In recognition of the need to preserve the country’s heritage, Congress allowed an income tax deduction for owners of significant property who give up certain rights of ownership to preserve their land or buildings for future generations.  The IRS has seen abuses of this tax provision that compromise the policy Congress intended to promote. There have been instances where taxpayers, often encouraged by promoters and armed with questionable appraisals, have taken inappropriately large tax deductions from these conservation easement deals.

In a conservation easement, landowners make binding promises to stop development on their property, typically with deed restrictions donated to a land trust. In exchange for this agreement, the diminished value, as opposed to the landowner’s cost basis, can be taken as a charitable deduction by the landowner. The most aggressive deals rely on extraordinarily high appraisals to represent the diminished value, so that taxpayers attempt to claim income-tax deductions worth significantly more than they invested.  Investor solicitations for what are known as syndicated conservation easements can turn $100,000 investments into $400,000 or more in tax deductions.  What the IRS challenges in these deals is the basis for the appraisals that support the deduction.

For example, a taxpayer that invests $100,000 in a syndicated conservation easement could get a K-1 from that vehicle that reflects a $500,000 deduction.  For someone with a combined federal and state tax rate of 40% that charitable deduction would save $200,000 in taxes, resulting in a 100% “return on investment”.  The $500,000 deduction is the byproduct of an independent appraisal of the diminished value of the property that will remain in its current state for conservation purposes, as opposed to being developed as highly valuable investment property.

The IRS has tried for several years to boost enforcement of conservation easements, particularly syndicated deals pitched by promoters to high-income investors.  The IRS has audited hundreds of cases and won many, getting judges to deny inflated deductions.
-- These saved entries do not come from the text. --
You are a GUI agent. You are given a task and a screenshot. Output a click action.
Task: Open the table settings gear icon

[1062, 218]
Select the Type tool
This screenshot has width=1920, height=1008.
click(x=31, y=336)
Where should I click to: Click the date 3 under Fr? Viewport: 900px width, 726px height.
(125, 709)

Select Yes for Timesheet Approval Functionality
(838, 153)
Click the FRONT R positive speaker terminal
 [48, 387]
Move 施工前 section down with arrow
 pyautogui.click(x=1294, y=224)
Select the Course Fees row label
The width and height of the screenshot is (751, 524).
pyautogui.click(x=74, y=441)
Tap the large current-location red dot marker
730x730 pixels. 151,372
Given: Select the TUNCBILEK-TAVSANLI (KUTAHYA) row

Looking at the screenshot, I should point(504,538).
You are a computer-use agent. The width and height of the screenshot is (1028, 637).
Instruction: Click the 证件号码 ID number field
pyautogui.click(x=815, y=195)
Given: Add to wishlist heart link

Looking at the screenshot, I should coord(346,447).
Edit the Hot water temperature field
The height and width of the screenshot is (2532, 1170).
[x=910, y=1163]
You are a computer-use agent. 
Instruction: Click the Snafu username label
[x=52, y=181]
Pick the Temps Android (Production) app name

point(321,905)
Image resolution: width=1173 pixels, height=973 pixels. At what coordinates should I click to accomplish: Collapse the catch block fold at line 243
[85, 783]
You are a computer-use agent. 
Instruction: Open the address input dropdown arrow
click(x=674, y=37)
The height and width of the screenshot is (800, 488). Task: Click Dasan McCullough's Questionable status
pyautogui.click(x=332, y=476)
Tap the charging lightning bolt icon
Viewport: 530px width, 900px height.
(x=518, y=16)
But the pace of easement deals barely slowed, and easement promoters notched several wins.  The larger promoters with the deeper pockets and a large bench of lawyers and lobbyists were able to have the better results in court by successfully defending their appraisals.

To mitigate taxpayer interest in these types of investments the IRS required taxpayers in deals where the deduction’s value was at least 2.5 times the investment to file special tax forms with their tax returns that effectively serve as red flags to IRS auditors.  And could potentially trigger an audit of the entire tax return for the above tax filers. Which, theoretically, should serve to discourage investment by many taxpayers.

Now, the U.S. Tax Court has struck down IRS rules requiring taxpayers and promoters to disclose certain land-rights deals to tax authorities through the filing of the above special tax forms, the government’s main tool for identifying potentially abusive easements, and thereby damaging a high-profile agency enforcement initiative.  Read the Tax Court ruling

In Announcement 2022-28, the IRS said it and the Treasury Department disagree with the Tax Court’s decision and are continuing to defend the validity of its existing listing notices outside.

“At the same time, however, to eliminate any confusion and to ensure that these decisions do not disrupt the IRS’s ongoing efforts to combat abusive tax shelters throughout the nation, the Treasury Department and the IRS are today issuing proposed regulations to identify certain syndicated conservation easement transactions as listed transactions,” said the IRS. “The Treasury Department and the IRS intend to finalize these regulations, after due consideration of public comments, in 2023 and intend to issue proposed regulations identifying additional listed transactions in the near future.”

The Partnership for Conservation, an industry group, praised the court’s decision as correct and marking major progress.

The information presented here should not be construed as legal, tax, accounting, or valuation advice. No one should act on such information without appropriate professional advice and after a thorough examination of the particular situation.